Sunday, May 22, 2016

Chaos! and some Shakespeare(ish)

I was expecting something to be "up" after last week's inspection but what Dave and I found was more than a little bit interesting.... Last week Dave's old hive looked as though it was getting swarmy, so I was expecting to see some action here.  I was also half expecting my own hive to be doing stuff as well, but I was not sure what...

Hive 1: Dave's old hive.  As I said, I was expecting this to be swarmy and I arrived prepared to do an Artificial Swarm on it - expecting to find open queen cells. However, Dave and I found just a single closed Queen Cell in the hive (and we looked hard for others).  We also looked everywhere but didn't see a queen.  There appeared to be a lot of bees around so had they swarmed?.

Action?  I consulted my old mentor Eugene in Missour.  He thought it odd that there was just one cell, but that could be a supersedure where the bees only found one larvae the right age.
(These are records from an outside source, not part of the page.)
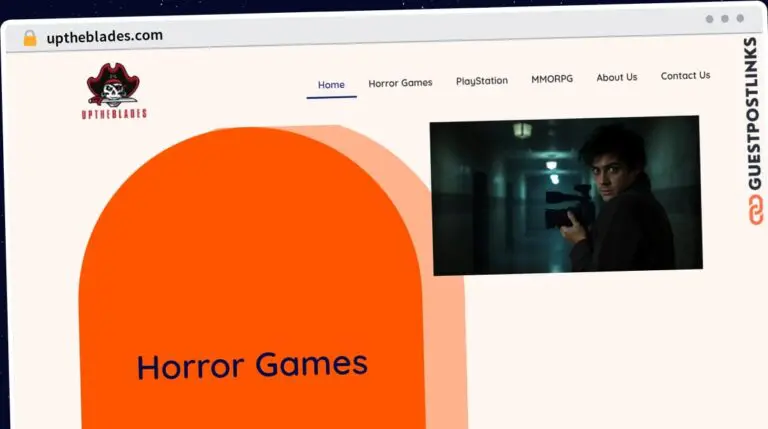Click the middle gray window dot
This screenshot has width=768, height=429.
point(725,18)
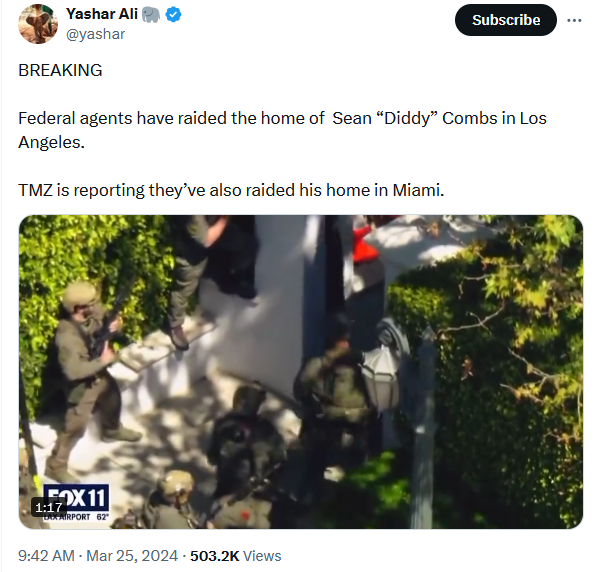Open the 503.2K Views count
This screenshot has width=600, height=572.
(235, 556)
It could also signal problems with the queen or he thought that maybe it's an old cell and the pupa is dead. We decided to leave this alone, especially as there was larvae in the hive.  Do Nothing!!!

Hive 2:  The hive I combined a few weeks back.  As I said, I was half expecting to do something here but inevitably we found more than we expected; a couple of open Queen Cells.  Fortunately I came to the apiary prepared to do an Artificial Swarm (only on Hive 1) so when Dave and I found the uncapped queen cells we changed our plans and did it on this hive instead.  All very easy and straightforward - once we found the queen - twice!
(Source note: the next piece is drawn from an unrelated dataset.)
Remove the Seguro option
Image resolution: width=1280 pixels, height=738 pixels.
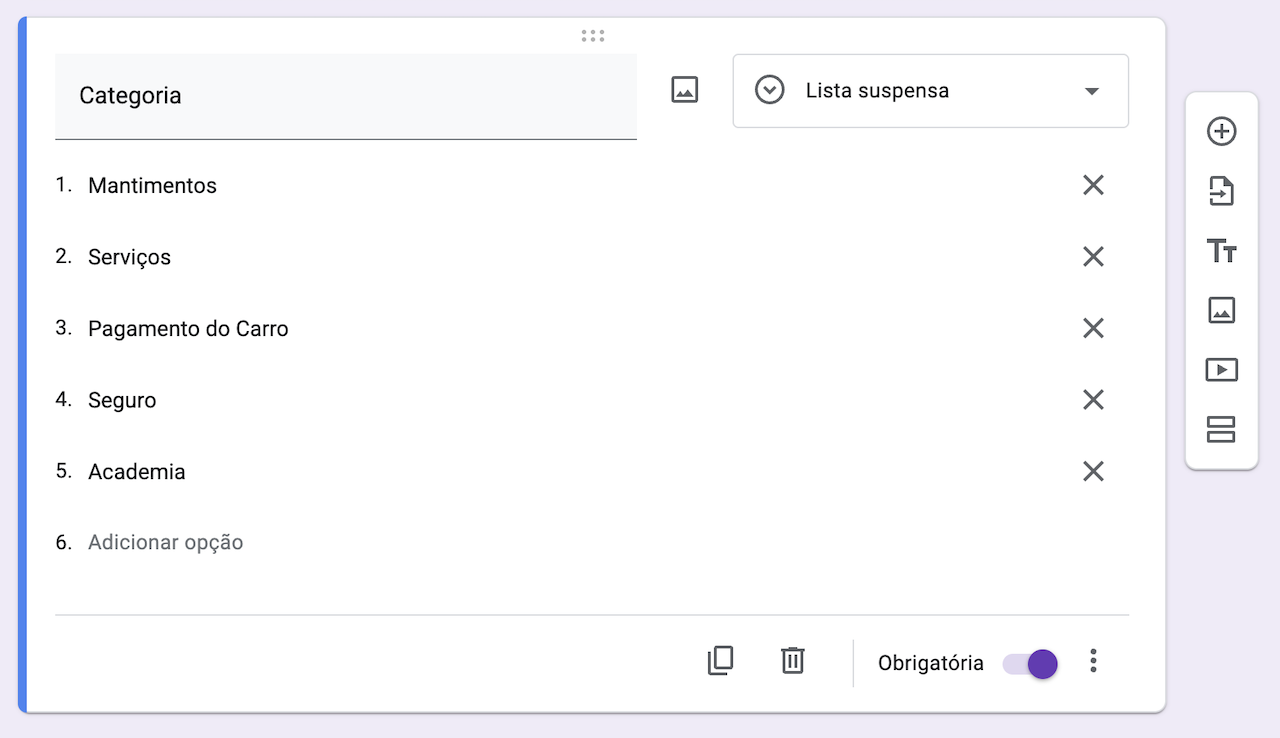[1093, 400]
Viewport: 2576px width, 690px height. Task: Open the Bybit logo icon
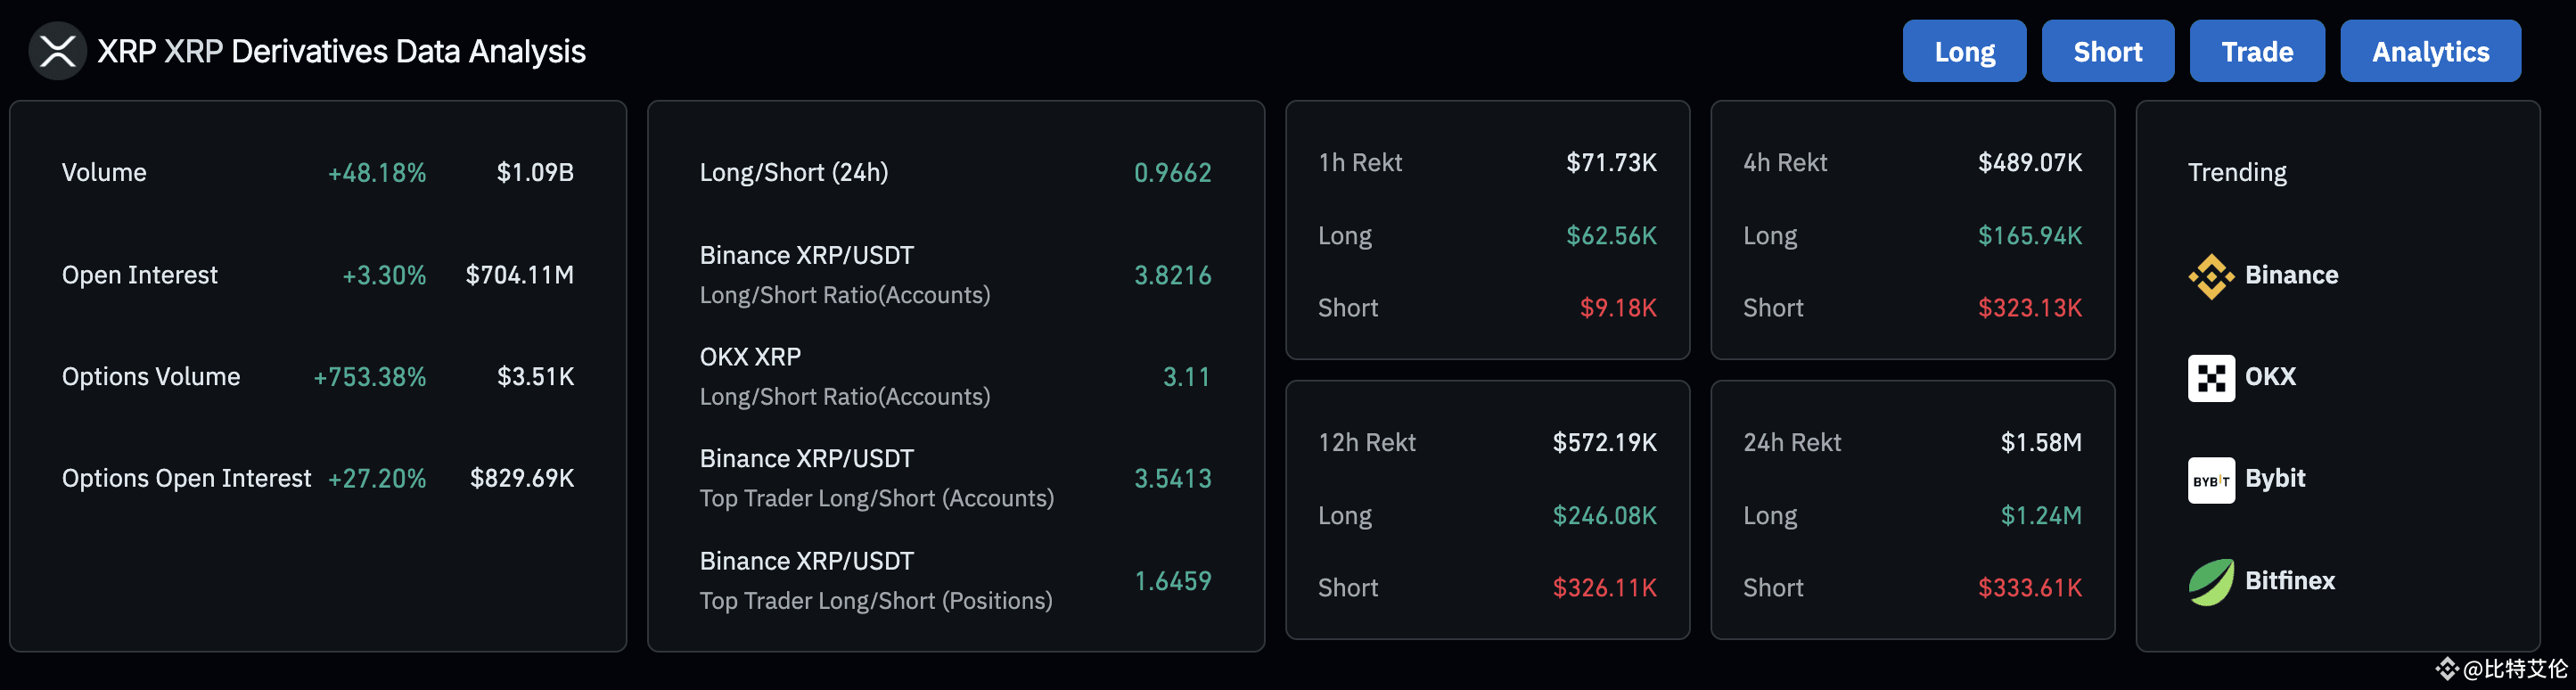(x=2211, y=480)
So we put the old queen in a new box of foundation with some food, and added the old supers above a Queen Excluder.  So this is still Hive 2.  The old hive that has the brood and open queen cells in it, we will move this during the week in order to keep the swarming urge suppressed.  This is now Hive 4.

Hive 3:  The caught swarm - about 2 weeks old.  We found the queen and a capped queen cell in this hive (2 weeks after catching it!), as well as brood and larvae (at about the same stage of development) both in the supers above and in the deep below a Queen Excluder!  I was, and remain, mystified by this!  Dave and I both thought the Queen looked too big to have crossed the QE.  Action?  Contact Eugene!

Eugene had heard of people catching swarms containing more than one queen - this was a very large swarm if you remember - but in this case they were both virgins. Oops!  I quoted him on that when he didn't want to be!

Our original thought (and Eugene's) was just to leave this for a couple of weeks and see what happens.  It's all very curious and I think time will sort things out.  There's the potential bonus of having a 2-Queen hive and the additional honey that can produce!


I'm reminded of a quote from Tom Stoppard's "Shakespeare in Love"...  Seems appropriate... my apologies for the hack...

Mentor Beekeeper...allow me to explain about the beekeeping business. The natural condition is one of insurmountable obstacles on the road to imminent disaster.

Me... So what do we do?

Mentor Beekeeper... Nothing. Strangely enough, it all turns out well.

Me... How?

Mentor Beekeeper...  I don't know. It's a mystery.